Балаустион - Конарев Сергей (лучшие книги без регистрации TXT) 📗
– А ты еще дурнее, чем я думал, – холодно проговорил Демолай, поправляя одежду. – И не замедлил бы наказать, как подобает, если бы не уважал так твоего благородного родителя. Авоэ, чтобы уберечь тебя от тебя самого – кто знает, быть может, ты человек не совсем пропащий и в будущем станешь достойным сыном своего отца? – проведешь здесь пару недель, месяц, если потребуется. Будешь свободен, когда дело будет сделано, и ты уже ничему не сможешь помешать. И отправляйся потом хоть в Спарту, коли желаешь выть как верный пес на могиле своего хозяина Пирра, хоть в Аид, мне все равно!
Взмахнув полами белоснежного с пурпуром плаща, архонт резко повернулся и отправился к выходу. За ним последовал и палач с его страшной корзиной.
– Архонт Демолай! – голос из-за решетки был сиплым, как будто задушенным, но таким зловещим, что архонт поневоле оглянулся. – Т-ты…
Скорчив досадливую гримасу, покачав головой, архонт Демолай вышел вон. Ему на смену из коридора появился ухмыляющийся, счастливый Клеомед.
– Ну, как тебе представление, чудак волосатый? Не правда ли, впечатляюще? Скажу честно, старался для тебя. Если б я не настоял, глядишь, и в живых бы оставили гонца твоего неумелого.
– Мразь!
– Что? Не расслышал. Так вот, когда его привели к нам, соплячка твоего недоделанного, он сперва брыкался, как козленок на алтаре. Пришлось, по традиции, железку накалить, поприкладывать к разным местам, что понежнее.

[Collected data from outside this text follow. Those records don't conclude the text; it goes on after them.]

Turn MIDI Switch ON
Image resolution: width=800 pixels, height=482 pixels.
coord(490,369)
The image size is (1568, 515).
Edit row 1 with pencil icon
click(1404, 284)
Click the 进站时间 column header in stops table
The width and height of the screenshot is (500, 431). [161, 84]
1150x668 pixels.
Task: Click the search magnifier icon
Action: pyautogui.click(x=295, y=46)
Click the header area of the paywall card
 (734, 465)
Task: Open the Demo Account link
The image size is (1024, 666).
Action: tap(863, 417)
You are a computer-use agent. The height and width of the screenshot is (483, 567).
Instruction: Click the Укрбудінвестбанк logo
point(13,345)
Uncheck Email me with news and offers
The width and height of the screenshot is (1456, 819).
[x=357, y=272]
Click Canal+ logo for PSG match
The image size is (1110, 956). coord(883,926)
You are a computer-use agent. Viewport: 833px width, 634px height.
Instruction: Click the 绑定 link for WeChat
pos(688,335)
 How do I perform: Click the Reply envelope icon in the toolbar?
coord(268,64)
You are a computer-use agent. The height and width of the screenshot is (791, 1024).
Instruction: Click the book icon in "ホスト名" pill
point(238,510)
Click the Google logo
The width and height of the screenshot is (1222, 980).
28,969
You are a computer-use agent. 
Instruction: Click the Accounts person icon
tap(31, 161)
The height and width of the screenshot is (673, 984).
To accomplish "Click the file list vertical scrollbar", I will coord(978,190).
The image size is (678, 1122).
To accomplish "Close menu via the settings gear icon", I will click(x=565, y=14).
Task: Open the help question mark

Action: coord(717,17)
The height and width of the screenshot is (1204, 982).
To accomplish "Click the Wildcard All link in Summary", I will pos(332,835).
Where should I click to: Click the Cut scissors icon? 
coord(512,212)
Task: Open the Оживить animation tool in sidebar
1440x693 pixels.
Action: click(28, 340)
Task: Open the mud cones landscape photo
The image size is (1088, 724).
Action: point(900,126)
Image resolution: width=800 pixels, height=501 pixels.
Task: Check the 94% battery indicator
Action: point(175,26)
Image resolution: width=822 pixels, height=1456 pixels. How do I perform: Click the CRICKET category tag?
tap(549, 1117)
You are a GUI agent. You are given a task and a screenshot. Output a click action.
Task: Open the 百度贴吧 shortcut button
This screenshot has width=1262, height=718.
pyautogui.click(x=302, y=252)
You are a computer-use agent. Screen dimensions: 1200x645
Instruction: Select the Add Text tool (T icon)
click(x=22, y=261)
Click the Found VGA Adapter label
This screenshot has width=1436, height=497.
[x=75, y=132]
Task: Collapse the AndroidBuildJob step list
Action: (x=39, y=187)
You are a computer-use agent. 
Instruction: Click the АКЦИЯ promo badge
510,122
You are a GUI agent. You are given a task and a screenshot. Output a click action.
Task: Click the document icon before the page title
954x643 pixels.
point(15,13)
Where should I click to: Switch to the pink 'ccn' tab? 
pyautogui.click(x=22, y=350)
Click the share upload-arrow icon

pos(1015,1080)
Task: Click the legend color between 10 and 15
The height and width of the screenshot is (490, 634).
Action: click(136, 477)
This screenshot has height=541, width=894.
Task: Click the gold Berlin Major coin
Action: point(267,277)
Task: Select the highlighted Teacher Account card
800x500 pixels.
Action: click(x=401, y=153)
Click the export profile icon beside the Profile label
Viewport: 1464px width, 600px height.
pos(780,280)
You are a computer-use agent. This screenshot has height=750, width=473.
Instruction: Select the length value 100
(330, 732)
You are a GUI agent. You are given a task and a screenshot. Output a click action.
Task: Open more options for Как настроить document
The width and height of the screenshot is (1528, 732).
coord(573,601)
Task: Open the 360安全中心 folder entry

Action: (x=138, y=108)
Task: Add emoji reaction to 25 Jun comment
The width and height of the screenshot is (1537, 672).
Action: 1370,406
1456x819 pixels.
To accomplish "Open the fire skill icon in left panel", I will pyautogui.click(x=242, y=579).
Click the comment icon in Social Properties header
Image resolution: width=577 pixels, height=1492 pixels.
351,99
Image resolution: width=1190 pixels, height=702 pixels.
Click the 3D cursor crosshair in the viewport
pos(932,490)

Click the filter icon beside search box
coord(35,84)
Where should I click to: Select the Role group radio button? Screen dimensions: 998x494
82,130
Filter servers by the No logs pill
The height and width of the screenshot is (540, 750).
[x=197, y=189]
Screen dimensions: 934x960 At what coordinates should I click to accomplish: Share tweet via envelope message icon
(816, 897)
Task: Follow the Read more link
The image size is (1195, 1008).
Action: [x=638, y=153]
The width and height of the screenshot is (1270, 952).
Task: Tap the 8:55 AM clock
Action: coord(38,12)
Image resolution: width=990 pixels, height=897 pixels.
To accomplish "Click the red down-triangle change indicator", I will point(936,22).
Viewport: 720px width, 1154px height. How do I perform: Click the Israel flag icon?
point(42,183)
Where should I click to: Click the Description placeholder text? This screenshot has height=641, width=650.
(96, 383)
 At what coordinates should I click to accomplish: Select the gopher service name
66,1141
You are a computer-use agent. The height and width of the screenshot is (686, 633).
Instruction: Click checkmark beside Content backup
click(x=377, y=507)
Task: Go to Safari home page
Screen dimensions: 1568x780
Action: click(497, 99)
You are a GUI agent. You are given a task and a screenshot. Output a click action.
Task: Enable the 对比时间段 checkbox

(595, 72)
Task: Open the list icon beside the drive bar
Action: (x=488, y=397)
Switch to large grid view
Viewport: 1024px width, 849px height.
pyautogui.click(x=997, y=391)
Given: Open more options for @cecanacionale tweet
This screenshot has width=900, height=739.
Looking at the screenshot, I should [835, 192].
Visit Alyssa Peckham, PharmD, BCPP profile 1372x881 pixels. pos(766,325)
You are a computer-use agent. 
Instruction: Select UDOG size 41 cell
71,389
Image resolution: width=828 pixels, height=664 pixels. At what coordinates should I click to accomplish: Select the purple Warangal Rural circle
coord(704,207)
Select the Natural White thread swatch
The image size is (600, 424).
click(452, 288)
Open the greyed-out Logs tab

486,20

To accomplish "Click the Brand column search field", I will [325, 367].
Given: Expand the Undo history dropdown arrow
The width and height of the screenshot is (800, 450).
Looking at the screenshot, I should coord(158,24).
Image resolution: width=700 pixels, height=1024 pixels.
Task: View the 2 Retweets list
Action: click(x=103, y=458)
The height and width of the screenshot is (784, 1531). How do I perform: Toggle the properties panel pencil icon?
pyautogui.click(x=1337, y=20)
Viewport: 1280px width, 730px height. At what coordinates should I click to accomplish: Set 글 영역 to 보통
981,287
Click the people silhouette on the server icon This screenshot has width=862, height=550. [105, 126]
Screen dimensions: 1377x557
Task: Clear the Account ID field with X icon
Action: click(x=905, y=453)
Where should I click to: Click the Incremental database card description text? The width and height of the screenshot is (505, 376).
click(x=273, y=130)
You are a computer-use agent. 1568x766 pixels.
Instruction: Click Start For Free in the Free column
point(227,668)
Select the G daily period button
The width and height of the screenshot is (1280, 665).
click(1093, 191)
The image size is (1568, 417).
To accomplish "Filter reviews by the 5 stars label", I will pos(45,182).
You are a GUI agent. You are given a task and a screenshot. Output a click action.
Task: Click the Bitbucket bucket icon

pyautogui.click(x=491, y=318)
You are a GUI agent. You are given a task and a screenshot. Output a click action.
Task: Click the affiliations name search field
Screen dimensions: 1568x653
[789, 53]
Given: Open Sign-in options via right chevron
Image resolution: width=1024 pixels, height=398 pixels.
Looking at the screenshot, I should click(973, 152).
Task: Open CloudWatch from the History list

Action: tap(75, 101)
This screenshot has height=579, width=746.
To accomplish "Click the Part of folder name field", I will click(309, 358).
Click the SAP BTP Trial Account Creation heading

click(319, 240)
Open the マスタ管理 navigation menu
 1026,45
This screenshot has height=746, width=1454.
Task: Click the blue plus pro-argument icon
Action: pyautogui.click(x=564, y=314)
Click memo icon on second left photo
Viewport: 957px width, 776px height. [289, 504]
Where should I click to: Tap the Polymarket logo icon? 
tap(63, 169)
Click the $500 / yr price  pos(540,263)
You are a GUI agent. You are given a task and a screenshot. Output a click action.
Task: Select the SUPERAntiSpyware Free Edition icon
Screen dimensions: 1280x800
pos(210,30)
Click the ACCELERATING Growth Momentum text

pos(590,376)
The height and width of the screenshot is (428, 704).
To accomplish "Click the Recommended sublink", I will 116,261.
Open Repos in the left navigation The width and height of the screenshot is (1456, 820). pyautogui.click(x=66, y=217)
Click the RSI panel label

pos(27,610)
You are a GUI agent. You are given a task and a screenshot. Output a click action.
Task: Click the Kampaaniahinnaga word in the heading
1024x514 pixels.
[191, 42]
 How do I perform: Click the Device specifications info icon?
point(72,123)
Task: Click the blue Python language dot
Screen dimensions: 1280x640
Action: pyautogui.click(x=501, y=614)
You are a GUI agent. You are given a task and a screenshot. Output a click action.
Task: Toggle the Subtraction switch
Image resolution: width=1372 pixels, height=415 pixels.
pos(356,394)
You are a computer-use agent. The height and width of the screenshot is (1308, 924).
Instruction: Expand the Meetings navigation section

– Заткнись, заткнись! Не желаю тебя слушать! – Леонтиск закрыл лицо дрожащими руками. Слова хилиарха резали, как ножи.
– Прикладываем, значит, щипчики горячие туда, сюда, – с наслаждением продолжал Клеомед, упиваясь страданиями врага. – Молчит, подлец! Я уж думал, ничего не поможет – мерзавчик оказался к горячему железу привычный. Тут палач папанин, Аристоксен, и предложил места прижегов уксусом поливать, он у нас великий специалист в этих вопросах. Эх, жаль, не разрешили тебя к нему сводить, хотя бы ненадолго! Так вот, ты знаешь, с уксусом пошло дело! Заговорил соплячок, залопотал, пропала охота в героя играть. И о грамоте твоей, скитале дурацкой, все поведал. Мы ее сразу нашли у него в вещичках, и прочли, извини, с помощью того золоченого фаллоса, что обнаружили при тебе. Да ты не дергайся, прочитали бы и так, это ж только идиоты-спартанцы могут пользоваться такой детской формой тайного письма и надеяться, что о ней никто не знает. А он кричит, убивается: «Наматывать ее, – говорит, – надо». Ну, мы и намотали, значит, эту твою скиталу ему на шею…
– Клеомед, богами тебя заклинаю – замолчи! – простонал Леонтиск. Слезы разъедали ему глаза, подобно уксусу.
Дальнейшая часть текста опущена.